RNDr. Miloš Deyl, DrSc. (19 June 1906 in Smidary – 21 February 1985 in Prague) was a Czechoslovak botanist. For the general public, his most famous publication is Naše květiny (Our Plants). This systematical plant atlas, illustrated by Květoslav Hísek introduces over 700 most important species of Czech Republic. Since the first release in 1973, it has been re-published 3 times, in 2001 for the last time.

== Life ==
He was born as a middle son in the family of a school director in Smidary. Between 1925 and 1929 he studied at the Faculty of Science on Charles University in Prague. In 1931, he defended a doctoral thesis with the topic Příspěvek k poznání stavů koncentrace vodíkových iontů k asociacím rostlinným there. In 1933 he was nominated as a science specialist in National Museum in Prague. in 1946, he was appointed as a national museal board member. He worked in the botany department of National Museum in Průhonice till 1976.

During the World War 2 occupation he was active in resistance group, where he encrypted radio transmissions.

In his marriage with Blažena (born Straširybková), a daughter Blanka and a son Vladimír were born.

== Scientific work ==
Next to Floristics he focused on Taxonomy of plants. In 1946 he published a monography Study of the genus Sesleria. Among botanists, he is considered to be a founder of Czech Ecology, thanks to a large Synecological study from Carpathian Ukraina. This comprehensive volume of Plants, soil and climate of Pop Ivan has been published in 1940 and serves until today as a unique comparison base for current research initiatives ("Deyl Alpine research station in Maramures Mountains"). Other important publication is "Plevele polí a zahrad", illustrated by Otto Ušák, published in 1956. He also co-authored Historický vývoj organismů by Vladimír Novák.
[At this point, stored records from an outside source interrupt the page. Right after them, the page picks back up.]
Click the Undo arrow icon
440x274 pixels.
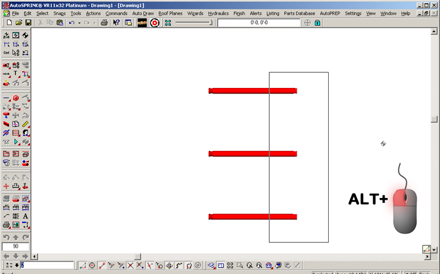72,23
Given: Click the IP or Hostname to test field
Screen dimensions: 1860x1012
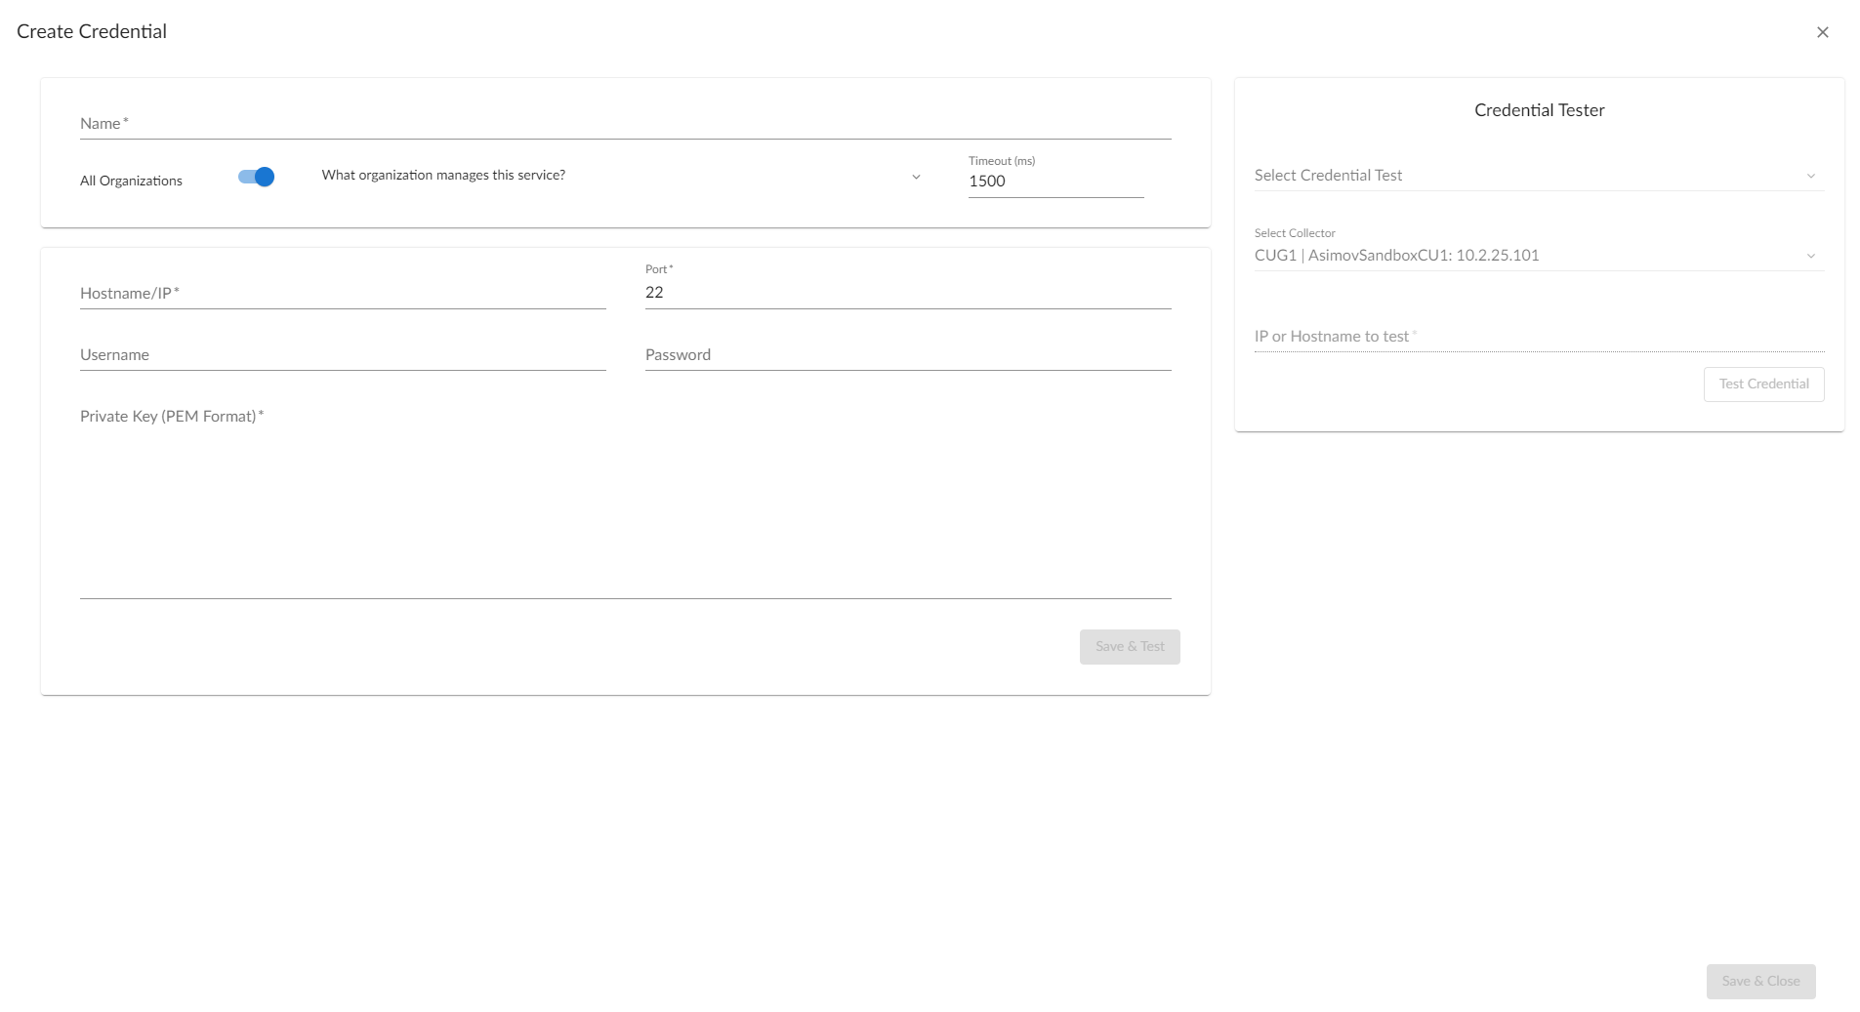Looking at the screenshot, I should pos(1538,337).
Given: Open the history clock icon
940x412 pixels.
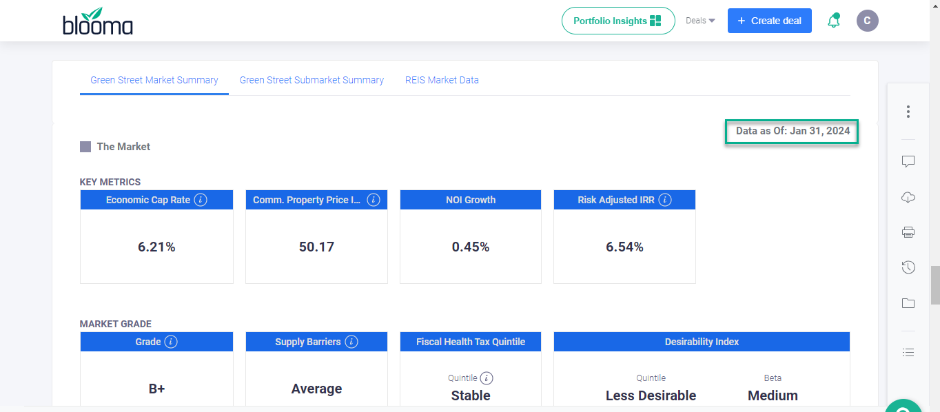Looking at the screenshot, I should click(908, 267).
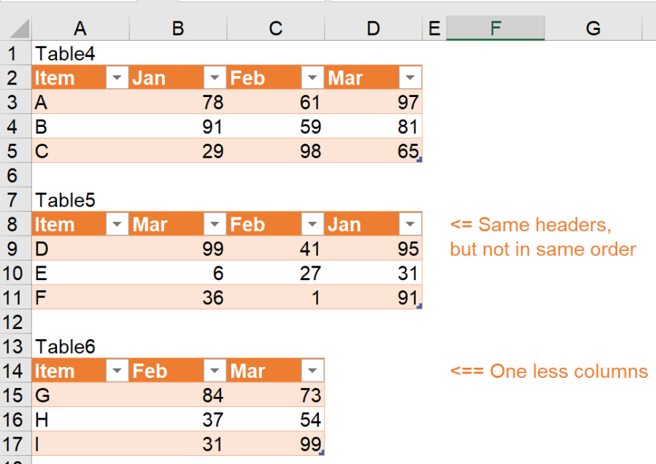Select the cell labeled Table5
Viewport: 656px width, 464px height.
pyautogui.click(x=66, y=200)
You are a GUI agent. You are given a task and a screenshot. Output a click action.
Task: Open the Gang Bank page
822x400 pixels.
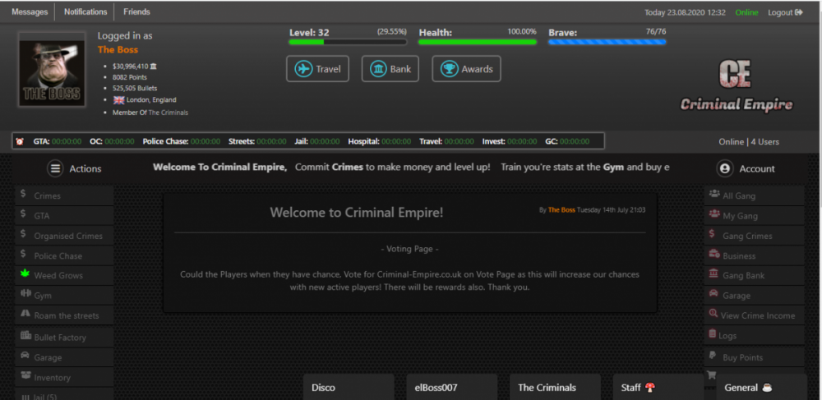[743, 275]

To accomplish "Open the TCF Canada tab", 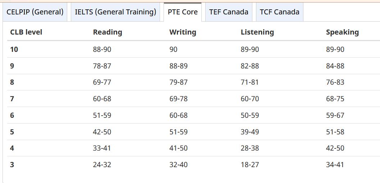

Every year, he travelled across Czechoslovakia and Ukraine to study local plants and environment. On his expeditions, he also joined F. A. Novák (to Montenegro and Serbia), Pavel Sillinger (to Herzegovina and Montenegro), Ivan Klášterský (to Bulgaria), Albert Pilát (to Serbian Macedonia and Switzerland to compare vegetation environment of Alps and Slovak Tatras - "Alpinky", 1939), Karel Domin, Vladimír Krajina. He brought a large collection of herbaria samples from his European expeditions.